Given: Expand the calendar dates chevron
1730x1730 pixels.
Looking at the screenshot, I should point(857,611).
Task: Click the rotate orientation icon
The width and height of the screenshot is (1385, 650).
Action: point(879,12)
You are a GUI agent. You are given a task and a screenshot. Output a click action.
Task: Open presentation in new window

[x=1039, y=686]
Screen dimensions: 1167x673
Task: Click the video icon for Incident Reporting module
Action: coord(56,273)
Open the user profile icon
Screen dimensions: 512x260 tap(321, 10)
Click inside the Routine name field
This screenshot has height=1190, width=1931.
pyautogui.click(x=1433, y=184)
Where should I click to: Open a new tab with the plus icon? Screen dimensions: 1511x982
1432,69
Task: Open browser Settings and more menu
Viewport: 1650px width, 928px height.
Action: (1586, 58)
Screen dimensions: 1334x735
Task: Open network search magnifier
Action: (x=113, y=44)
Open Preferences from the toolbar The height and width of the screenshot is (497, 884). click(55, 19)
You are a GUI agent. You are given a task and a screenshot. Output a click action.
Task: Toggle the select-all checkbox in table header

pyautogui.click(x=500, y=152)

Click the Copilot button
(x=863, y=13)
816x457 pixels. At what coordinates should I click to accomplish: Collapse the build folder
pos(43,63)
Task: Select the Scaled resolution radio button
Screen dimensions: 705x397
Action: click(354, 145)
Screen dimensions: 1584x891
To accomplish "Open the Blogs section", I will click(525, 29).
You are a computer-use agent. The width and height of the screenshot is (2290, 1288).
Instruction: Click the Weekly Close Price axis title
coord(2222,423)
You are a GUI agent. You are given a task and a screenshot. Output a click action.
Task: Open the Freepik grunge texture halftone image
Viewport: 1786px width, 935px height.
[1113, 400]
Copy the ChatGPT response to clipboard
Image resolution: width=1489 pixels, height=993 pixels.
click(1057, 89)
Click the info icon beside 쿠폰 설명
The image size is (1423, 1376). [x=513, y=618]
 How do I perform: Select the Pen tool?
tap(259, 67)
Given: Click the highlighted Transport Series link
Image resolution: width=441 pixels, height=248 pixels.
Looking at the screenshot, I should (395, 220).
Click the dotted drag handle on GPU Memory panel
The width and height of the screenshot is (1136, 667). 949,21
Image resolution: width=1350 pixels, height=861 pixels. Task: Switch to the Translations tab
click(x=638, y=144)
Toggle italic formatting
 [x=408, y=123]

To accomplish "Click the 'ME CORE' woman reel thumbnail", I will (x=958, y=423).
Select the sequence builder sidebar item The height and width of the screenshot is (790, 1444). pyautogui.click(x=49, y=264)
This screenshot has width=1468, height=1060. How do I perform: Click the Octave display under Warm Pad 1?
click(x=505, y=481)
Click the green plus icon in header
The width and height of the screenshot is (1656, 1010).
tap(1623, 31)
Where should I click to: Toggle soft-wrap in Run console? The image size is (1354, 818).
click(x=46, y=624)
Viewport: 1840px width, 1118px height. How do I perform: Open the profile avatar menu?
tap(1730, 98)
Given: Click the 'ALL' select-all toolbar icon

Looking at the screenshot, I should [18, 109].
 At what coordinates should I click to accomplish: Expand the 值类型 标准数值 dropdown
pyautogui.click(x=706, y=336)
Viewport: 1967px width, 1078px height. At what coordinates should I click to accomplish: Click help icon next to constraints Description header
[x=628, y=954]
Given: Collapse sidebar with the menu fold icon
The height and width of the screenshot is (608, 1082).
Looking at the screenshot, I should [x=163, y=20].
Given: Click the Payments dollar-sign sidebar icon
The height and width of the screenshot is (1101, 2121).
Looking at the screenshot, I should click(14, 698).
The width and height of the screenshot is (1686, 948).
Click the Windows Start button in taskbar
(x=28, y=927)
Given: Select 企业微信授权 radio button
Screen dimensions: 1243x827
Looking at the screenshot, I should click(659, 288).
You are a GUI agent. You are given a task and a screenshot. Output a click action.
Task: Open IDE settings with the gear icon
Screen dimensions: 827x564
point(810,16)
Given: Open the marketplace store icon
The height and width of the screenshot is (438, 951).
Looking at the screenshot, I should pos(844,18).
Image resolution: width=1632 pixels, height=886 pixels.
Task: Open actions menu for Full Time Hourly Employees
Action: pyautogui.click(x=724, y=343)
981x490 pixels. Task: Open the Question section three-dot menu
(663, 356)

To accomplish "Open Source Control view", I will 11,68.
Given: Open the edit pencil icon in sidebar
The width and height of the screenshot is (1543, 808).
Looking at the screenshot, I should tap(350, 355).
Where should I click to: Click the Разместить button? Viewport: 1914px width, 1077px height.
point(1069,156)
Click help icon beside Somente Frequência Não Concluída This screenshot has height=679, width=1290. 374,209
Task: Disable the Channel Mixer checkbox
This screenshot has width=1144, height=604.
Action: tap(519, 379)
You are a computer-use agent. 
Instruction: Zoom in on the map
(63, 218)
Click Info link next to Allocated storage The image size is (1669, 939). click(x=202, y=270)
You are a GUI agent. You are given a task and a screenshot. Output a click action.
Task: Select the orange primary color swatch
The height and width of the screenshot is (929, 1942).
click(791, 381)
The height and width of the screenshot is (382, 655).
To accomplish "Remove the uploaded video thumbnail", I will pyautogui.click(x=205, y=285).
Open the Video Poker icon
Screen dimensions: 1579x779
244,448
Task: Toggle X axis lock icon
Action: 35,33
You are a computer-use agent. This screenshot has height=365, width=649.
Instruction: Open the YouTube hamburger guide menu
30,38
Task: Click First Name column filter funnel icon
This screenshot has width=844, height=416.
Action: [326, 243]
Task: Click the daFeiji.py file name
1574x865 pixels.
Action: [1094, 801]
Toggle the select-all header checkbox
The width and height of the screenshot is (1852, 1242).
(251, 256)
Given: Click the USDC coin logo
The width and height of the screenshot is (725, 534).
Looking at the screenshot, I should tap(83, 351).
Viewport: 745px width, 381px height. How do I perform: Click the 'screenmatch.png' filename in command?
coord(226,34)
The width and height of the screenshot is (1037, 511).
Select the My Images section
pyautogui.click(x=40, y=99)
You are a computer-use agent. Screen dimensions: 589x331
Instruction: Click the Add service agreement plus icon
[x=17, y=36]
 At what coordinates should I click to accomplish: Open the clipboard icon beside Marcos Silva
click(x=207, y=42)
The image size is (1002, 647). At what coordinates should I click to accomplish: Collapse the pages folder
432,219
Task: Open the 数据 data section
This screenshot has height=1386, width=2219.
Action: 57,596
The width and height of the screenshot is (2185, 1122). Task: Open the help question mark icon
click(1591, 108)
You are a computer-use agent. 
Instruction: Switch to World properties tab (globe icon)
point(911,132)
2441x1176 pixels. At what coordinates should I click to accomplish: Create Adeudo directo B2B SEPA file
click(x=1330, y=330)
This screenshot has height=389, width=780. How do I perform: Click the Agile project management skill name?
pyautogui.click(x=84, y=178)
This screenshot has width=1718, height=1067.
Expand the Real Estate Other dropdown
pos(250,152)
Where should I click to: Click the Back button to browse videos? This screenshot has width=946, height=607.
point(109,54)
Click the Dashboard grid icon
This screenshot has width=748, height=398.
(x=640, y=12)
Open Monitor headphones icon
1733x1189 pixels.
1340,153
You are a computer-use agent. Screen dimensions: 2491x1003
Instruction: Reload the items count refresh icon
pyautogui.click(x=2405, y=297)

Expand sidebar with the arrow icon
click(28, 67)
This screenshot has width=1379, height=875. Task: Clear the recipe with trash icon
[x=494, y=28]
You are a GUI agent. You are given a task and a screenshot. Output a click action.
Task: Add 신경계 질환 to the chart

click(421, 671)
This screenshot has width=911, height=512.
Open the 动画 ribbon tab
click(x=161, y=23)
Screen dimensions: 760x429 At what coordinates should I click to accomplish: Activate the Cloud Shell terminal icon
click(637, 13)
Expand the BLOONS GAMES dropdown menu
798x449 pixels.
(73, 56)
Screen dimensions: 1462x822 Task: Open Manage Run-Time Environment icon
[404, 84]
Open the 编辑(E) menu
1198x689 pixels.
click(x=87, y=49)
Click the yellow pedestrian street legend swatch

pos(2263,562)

◆ **Assignment**
Using the data above, repeat exactly the lines that begin at the line with "Given: Open the marketplace store icon" and end at the line with "Task: Click First", both ends included.

◆ **Problem solution**
Given: Open the marketplace store icon
The height and width of the screenshot is (438, 951).
Looking at the screenshot, I should pos(844,18).
Image resolution: width=1632 pixels, height=886 pixels.
Task: Open actions menu for Full Time Hourly Employees
Action: pyautogui.click(x=724, y=343)
981x490 pixels. Task: Open the Question section three-dot menu
(663, 356)

To accomplish "Open Source Control view", I will 11,68.
Given: Open the edit pencil icon in sidebar
The width and height of the screenshot is (1543, 808).
Looking at the screenshot, I should tap(350, 355).
Where should I click to: Click the Разместить button? Viewport: 1914px width, 1077px height.
point(1069,156)
Click help icon beside Somente Frequência Não Concluída This screenshot has height=679, width=1290. 374,209
Task: Disable the Channel Mixer checkbox
This screenshot has width=1144, height=604.
Action: tap(519, 379)
You are a computer-use agent. 
Instruction: Zoom in on the map
(63, 218)
Click Info link next to Allocated storage The image size is (1669, 939). click(x=202, y=270)
You are a GUI agent. You are given a task and a screenshot. Output a click action.
Task: Select the orange primary color swatch
The height and width of the screenshot is (929, 1942).
click(791, 381)
The height and width of the screenshot is (382, 655).
To accomplish "Remove the uploaded video thumbnail", I will pyautogui.click(x=205, y=285).
Open the Video Poker icon
Screen dimensions: 1579x779
244,448
Task: Toggle X axis lock icon
Action: 35,33
You are a computer-use agent. This screenshot has height=365, width=649.
Instruction: Open the YouTube hamburger guide menu
30,38
Task: Click First Name column filter funnel icon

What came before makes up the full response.